* _What is expected_: Arrange the lines of the items from the line holding "What are the" through the line holding "(680, 410).", inclusive, as a JSON list of strings with one string per line and blank lines omitted.

(Collected data entries)
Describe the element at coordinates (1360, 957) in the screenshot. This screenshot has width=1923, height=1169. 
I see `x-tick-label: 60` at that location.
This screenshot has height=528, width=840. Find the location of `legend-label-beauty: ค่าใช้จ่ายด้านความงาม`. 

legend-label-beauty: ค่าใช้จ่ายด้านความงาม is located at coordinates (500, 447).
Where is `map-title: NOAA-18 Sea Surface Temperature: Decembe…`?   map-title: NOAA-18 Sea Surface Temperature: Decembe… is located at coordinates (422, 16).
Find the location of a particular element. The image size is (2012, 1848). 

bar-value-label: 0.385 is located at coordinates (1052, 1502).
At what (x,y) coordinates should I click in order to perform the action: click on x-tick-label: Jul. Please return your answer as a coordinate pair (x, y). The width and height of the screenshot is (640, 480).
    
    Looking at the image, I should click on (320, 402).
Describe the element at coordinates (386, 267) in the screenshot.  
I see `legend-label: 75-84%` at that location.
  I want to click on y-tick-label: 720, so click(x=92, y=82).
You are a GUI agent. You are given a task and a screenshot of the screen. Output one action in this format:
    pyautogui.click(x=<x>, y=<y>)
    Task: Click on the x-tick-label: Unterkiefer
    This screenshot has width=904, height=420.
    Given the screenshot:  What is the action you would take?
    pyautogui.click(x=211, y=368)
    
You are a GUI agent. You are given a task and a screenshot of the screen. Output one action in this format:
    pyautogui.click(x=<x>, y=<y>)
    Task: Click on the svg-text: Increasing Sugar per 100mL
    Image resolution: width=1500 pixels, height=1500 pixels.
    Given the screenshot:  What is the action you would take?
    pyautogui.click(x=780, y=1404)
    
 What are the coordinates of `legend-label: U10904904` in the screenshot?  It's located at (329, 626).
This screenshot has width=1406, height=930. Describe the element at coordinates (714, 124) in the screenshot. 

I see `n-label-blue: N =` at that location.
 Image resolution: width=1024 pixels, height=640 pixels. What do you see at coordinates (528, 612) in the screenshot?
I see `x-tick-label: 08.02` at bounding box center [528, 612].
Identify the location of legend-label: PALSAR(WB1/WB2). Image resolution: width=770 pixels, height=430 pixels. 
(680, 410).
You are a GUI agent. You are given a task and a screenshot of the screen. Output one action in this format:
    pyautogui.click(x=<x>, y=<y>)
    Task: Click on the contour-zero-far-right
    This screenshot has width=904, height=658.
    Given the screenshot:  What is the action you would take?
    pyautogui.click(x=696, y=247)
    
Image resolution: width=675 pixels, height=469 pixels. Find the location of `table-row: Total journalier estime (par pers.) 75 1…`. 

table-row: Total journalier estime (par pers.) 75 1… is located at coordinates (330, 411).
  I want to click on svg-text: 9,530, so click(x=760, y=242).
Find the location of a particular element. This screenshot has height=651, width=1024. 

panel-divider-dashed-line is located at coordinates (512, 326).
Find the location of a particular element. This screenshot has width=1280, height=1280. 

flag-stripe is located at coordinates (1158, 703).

* _Written response_:
[
  " What are the coordinates of `legend-label: U10904904` in the screenshot?  It's located at (329, 626).",
  "This screenshot has width=1406, height=930. Describe the element at coordinates (714, 124) in the screenshot. ",
  "I see `n-label-blue: N =` at that location.",
  " Image resolution: width=1024 pixels, height=640 pixels. What do you see at coordinates (528, 612) in the screenshot?",
  "I see `x-tick-label: 08.02` at bounding box center [528, 612].",
  "Identify the location of legend-label: PALSAR(WB1/WB2). Image resolution: width=770 pixels, height=430 pixels. ",
  "(680, 410)."
]